Oil Sands Truth: Shut Down the Tar Sands

Petro-Canada working on costs (Fort Hills, Montréal Refinery, etc...)

Petro-Canada working on costs
Claudia Cattaneo, Financial Post Published: Friday, December 12, 2008

CALGARY -- Petro-Canada is seeing "a pretty good response" as it re-negotiates deals to bring down costs at its delayed Fort Hills oil sands project, Ron Brenneman, chief executive, said Friday.

"I don't know where it will end up or whether it's enough to make a difference in the overall project economics," but costs are moving down and are becoming more predictable, Mr. Brenneman said in an interview.

The oil company, Canada's fourth largest, put its oil sands plans on hold last month, deferring until next year a decision on whether to proceed with a bitumen mine near Fort McMurray, Alta., and indefinitely shelving construction of an upgrader near Edmonton.

It is renegotiating the contracts that led to a $24-billion price tag last summer for Fort Hills, the highest so far for the oil sands based on the project's output.

The decision to put the project on hold led to job cuts and a hiring freeze, Mr. Brenneman said.

Contractors that could not be redeployed were let go. Plans to hire 600 to 700 people in the next few years are on hold.
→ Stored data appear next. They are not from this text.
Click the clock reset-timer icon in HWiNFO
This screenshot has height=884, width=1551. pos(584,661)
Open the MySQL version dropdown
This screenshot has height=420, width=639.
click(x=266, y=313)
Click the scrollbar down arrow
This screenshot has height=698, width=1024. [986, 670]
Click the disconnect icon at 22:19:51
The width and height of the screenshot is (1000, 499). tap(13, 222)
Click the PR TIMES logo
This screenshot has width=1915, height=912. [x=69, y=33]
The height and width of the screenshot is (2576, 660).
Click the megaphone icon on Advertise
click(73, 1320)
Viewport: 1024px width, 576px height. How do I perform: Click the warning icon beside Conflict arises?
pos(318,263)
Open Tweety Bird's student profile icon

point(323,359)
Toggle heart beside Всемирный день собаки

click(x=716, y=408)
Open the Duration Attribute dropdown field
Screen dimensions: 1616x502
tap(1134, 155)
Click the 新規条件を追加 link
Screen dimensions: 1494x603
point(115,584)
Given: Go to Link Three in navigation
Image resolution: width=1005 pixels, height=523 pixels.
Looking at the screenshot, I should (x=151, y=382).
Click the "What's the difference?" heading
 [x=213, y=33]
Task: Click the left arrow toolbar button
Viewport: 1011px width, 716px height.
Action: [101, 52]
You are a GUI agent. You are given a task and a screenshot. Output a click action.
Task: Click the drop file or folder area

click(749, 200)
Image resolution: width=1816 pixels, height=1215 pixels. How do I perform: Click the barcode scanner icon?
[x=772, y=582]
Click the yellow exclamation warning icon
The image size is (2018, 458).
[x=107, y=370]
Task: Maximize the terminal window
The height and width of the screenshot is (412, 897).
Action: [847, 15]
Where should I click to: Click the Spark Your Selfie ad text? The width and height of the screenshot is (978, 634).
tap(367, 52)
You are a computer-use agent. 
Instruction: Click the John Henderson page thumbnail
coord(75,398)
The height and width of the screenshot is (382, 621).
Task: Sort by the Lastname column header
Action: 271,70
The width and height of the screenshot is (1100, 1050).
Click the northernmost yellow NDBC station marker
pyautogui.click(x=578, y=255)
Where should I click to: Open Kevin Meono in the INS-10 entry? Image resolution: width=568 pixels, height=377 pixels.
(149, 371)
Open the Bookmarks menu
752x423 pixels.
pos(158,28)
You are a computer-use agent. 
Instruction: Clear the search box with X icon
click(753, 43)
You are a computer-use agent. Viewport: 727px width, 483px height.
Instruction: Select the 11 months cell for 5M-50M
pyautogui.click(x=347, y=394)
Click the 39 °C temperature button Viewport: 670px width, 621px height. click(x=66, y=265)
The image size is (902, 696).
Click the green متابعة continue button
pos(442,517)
"Most of that was driven by our oil sands project, but not all of it," Mr. Brenneman said. "Until we get our project sorted out and we actually have a decision, we are not hiring any more people."

Petro-Canada said on Thursday it would cut its 2009 capital budget to $3.96-billion from the $6.16-billion it expects to spend this year.

Negotiations with the Alberta government to renegotiate its oil sands lease agreement, under which Fort Hills must produce its first oil in 2011, are underway.

If discussions lead to a favourable outcome, Petro-Canada could re-start the mining part of its oil sands project quickly, Mr. Brenneman said.

"The thing that is changing for us is that we are moving off the schedule of the project onto a cost-driven project, so we will keep working the costs until we are either happy to go ahead or we decide that it's not right," Mr. Brenneman said. "We are going to accept whatever the schedule is that gives us the minimum cost."

Petro-Canada is considering sending some of its bitumen from Alberta to its Montreal refinery if a pipeline is reversed. It has also talked about an arrangement with U.S. refineries rather than build an upgrader near Edmonton.

Mr. Brenneman said Petro-Canada isn't the only oil sands developer pressing suppliers for better pricing as the crude oil collapse leads to cancellations.

Projects that move forward during the slowdown would do well with lower costs and be ready to produce as oil prices recover, he said. In the medium to longer term, with so many projects deferred, "the growth rate of the oil sands will have to come down from what people were expecting," Mr. Brenneman said.